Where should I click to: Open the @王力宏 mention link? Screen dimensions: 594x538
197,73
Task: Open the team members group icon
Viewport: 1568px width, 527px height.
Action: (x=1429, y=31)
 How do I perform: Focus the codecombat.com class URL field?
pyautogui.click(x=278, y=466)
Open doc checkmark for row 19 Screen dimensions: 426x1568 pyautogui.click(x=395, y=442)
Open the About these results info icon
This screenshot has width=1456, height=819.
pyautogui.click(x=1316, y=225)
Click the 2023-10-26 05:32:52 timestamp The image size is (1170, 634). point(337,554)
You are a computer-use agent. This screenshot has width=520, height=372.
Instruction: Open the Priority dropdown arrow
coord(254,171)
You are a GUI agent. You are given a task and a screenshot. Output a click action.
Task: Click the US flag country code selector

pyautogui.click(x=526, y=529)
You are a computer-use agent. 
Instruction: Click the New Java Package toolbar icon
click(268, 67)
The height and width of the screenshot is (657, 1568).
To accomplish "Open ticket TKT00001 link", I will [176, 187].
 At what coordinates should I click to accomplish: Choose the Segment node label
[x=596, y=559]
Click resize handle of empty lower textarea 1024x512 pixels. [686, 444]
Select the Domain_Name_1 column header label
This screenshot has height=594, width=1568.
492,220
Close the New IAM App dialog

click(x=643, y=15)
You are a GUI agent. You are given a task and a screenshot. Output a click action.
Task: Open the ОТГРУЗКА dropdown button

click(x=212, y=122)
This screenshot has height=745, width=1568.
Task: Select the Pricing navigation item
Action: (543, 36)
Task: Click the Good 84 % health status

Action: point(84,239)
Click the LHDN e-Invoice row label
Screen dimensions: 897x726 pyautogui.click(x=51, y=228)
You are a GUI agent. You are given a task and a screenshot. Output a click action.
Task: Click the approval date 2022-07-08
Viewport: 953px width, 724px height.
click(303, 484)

——————————

Please copy out every item above word for word, keeping the original order.

(COMPLETE RESPONSE):
Where should I click to: Open the @王力宏 mention link? Screen dimensions: 594x538
197,73
Task: Open the team members group icon
Viewport: 1568px width, 527px height.
Action: (x=1429, y=31)
 How do I perform: Focus the codecombat.com class URL field?
pyautogui.click(x=278, y=466)
Open doc checkmark for row 19 Screen dimensions: 426x1568 pyautogui.click(x=395, y=442)
Open the About these results info icon
This screenshot has width=1456, height=819.
pyautogui.click(x=1316, y=225)
Click the 2023-10-26 05:32:52 timestamp The image size is (1170, 634). point(337,554)
You are a computer-use agent. This screenshot has width=520, height=372.
Instruction: Open the Priority dropdown arrow
coord(254,171)
You are a GUI agent. You are given a task and a screenshot. Output a click action.
Task: Click the US flag country code selector

pyautogui.click(x=526, y=529)
You are a computer-use agent. 
Instruction: Click the New Java Package toolbar icon
click(268, 67)
The height and width of the screenshot is (657, 1568).
To accomplish "Open ticket TKT00001 link", I will [176, 187].
 At what coordinates should I click to accomplish: Choose the Segment node label
[x=596, y=559]
Click resize handle of empty lower textarea 1024x512 pixels. [686, 444]
Select the Domain_Name_1 column header label
This screenshot has height=594, width=1568.
492,220
Close the New IAM App dialog

click(x=643, y=15)
You are a GUI agent. You are given a task and a screenshot. Output a click action.
Task: Open the ОТГРУЗКА dropdown button

click(x=212, y=122)
This screenshot has height=745, width=1568.
Task: Select the Pricing navigation item
Action: (543, 36)
Task: Click the Good 84 % health status

Action: point(84,239)
Click the LHDN e-Invoice row label
Screen dimensions: 897x726 pyautogui.click(x=51, y=228)
You are a GUI agent. You are given a task and a screenshot. Output a click action.
Task: Click the approval date 2022-07-08
Viewport: 953px width, 724px height.
click(303, 484)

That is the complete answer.